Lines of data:
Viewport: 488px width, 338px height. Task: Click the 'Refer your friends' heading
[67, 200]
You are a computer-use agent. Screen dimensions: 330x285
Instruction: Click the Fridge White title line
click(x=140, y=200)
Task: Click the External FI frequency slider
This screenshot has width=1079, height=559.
==
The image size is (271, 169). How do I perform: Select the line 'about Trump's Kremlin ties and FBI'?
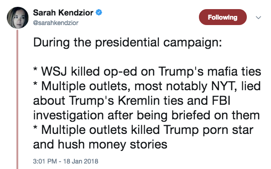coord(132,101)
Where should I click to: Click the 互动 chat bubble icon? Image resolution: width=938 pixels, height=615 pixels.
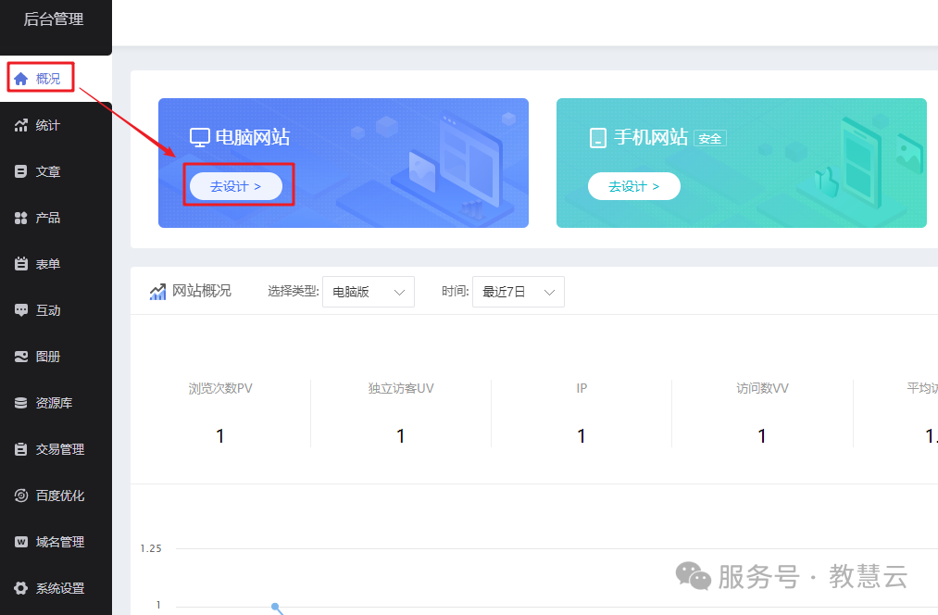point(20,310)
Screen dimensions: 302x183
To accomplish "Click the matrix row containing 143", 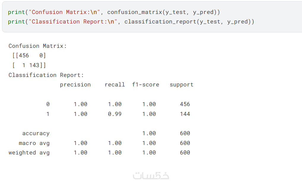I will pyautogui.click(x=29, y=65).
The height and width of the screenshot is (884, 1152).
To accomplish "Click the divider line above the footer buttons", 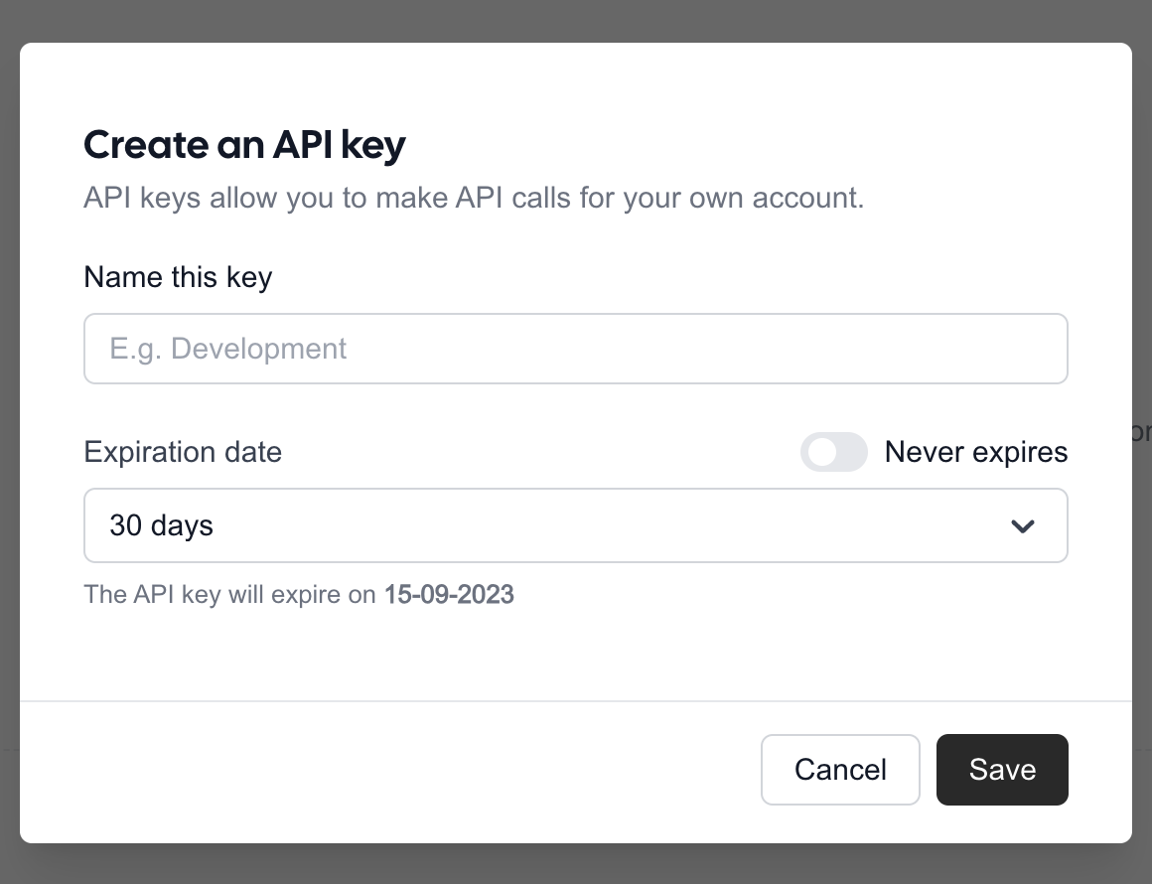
---
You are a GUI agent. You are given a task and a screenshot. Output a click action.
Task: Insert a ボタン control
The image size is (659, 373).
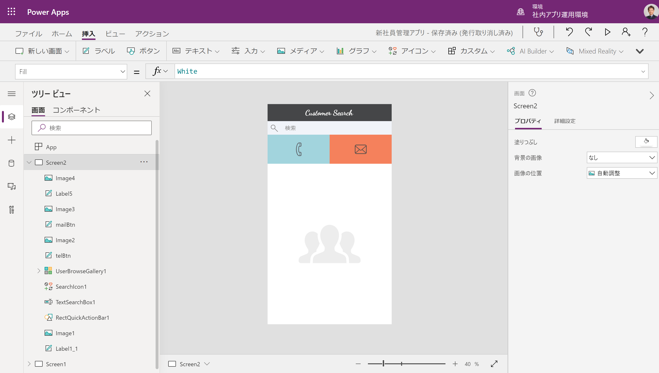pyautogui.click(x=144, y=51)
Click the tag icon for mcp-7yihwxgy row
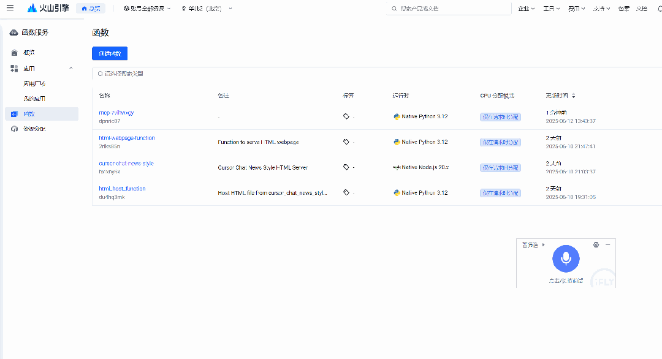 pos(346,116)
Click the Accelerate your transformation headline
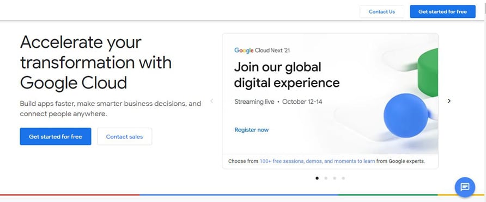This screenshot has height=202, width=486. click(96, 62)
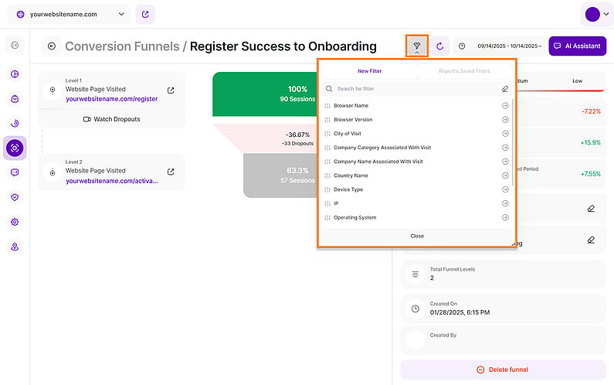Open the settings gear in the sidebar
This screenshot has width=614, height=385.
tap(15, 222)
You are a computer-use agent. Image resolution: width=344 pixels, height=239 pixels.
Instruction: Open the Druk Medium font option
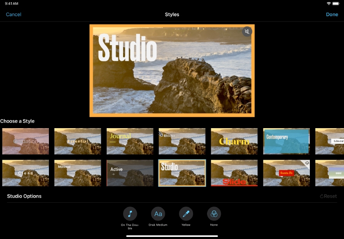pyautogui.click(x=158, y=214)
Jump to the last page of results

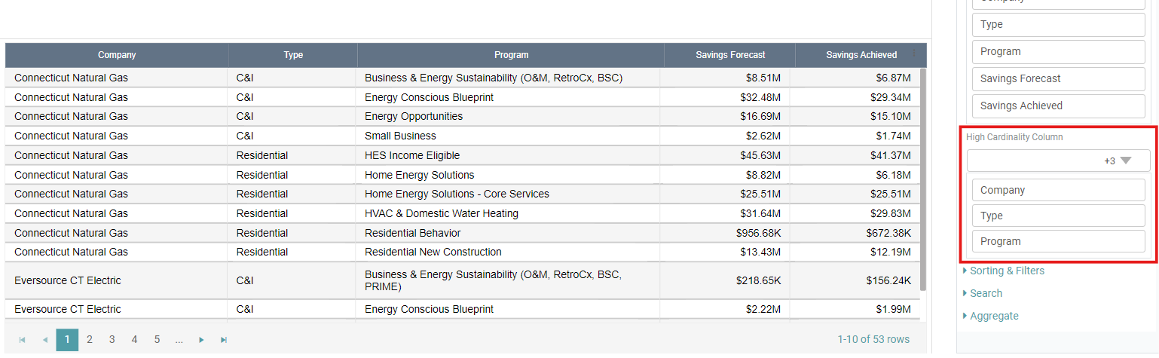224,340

Set task: Can you repeat everything from the line containing "You are a computer-use agent. Screen" down to the line containing "This screenshot has width=1079, height=559.", exactly as those lines appear?

Full solution:
You are a computer-use agent. Screen dimensions: 330x285
Instruction: Click the Fridge White title line
click(x=140, y=200)
Task: Click the External FI frequency slider
This screenshot has width=1079, height=559.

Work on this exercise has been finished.